C’è da dire, oggettivamente, che la revoca della donazione, unica e sola condizione vincolante, non costituirebbe un dramma per la collettività, e tantomeno per la comunità del centro storico, a cui l’indotto generato dalla destinazione museale del Castello avrebbe dovuto garantire un “ritorno sociale ed economico” che ancora stanno tutti aspettando. Anzi, a dirla tutta, il modo in cui la generosità dei Bilotti si è tradotta in un beneficio concreto per il vecchio borgo e per la sua comunità, si evince chiaramente anche dallo stato di abbandono e di degrado in cui versa Palazzo Bucarelli, ex sede del Ristorante Pantagruel, che per gli accordi sanciti (per i quali l’istituito museo, previa necessità, può accorpare altri ambienti individuati tra gli immobili storici e di pregio nei pressi del Castello) è diventato anch’esso sede museale. Più precisamente: il Museo Bilotti Ruggi D’Aragona Ceramica di Calabria, che non è visitabile, ha il campanello d’ingresso divelto, non ha orari né giorni di apertura; insomma, più che un museo, è un vero e proprio deposito.

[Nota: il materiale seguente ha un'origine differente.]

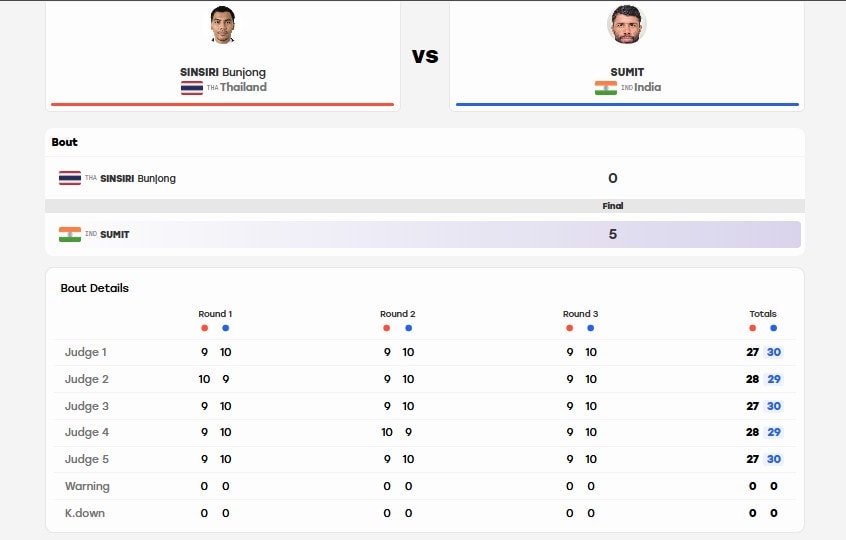The height and width of the screenshot is (540, 846).
Task: Click Judge 2 blue total 29
Action: [x=774, y=379]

Siamo ancora in tempo, sostiene l’associazione SPAZIO APERTO 1495, per rovesciare gli esiti di questa triste vicenda e per impedire che il depauperamento del suo storico cuore istituzionale sancisca il terminale decadimento dell’intero borgo. Smentire l’esistenza di un vincolo che spalanca prospettive finora negate da questa grande menzogna è solo il primo passo. Ma in prospettiva, ci conforta anche la nota regionale n. 0256679 del 02/08/2013 che, ricollocando il finanziamento di € 1.500.000,00 destinato al restauro conservativo del Castello, prevede la destinazione a polo museale solo di una parte della struttura, per cui anche a seguito dei lavori di restauro, ormai imminenti, il Castello potrebbe tornare presto fruibile per attività istituzionali e per il collocamento di uffici pubblici nei quali sarebbero garantiti tutti gli standard sanitari e di sicurezza. Nella speranza di poter pianificare quanto prima interventi di recupero più consistenti, in grado di riconsegnare, non solo al centro storico ma alla città tutta, la gloriosa struttura del Castello Normanno-Svevo nuovamente come sede della casa comunale.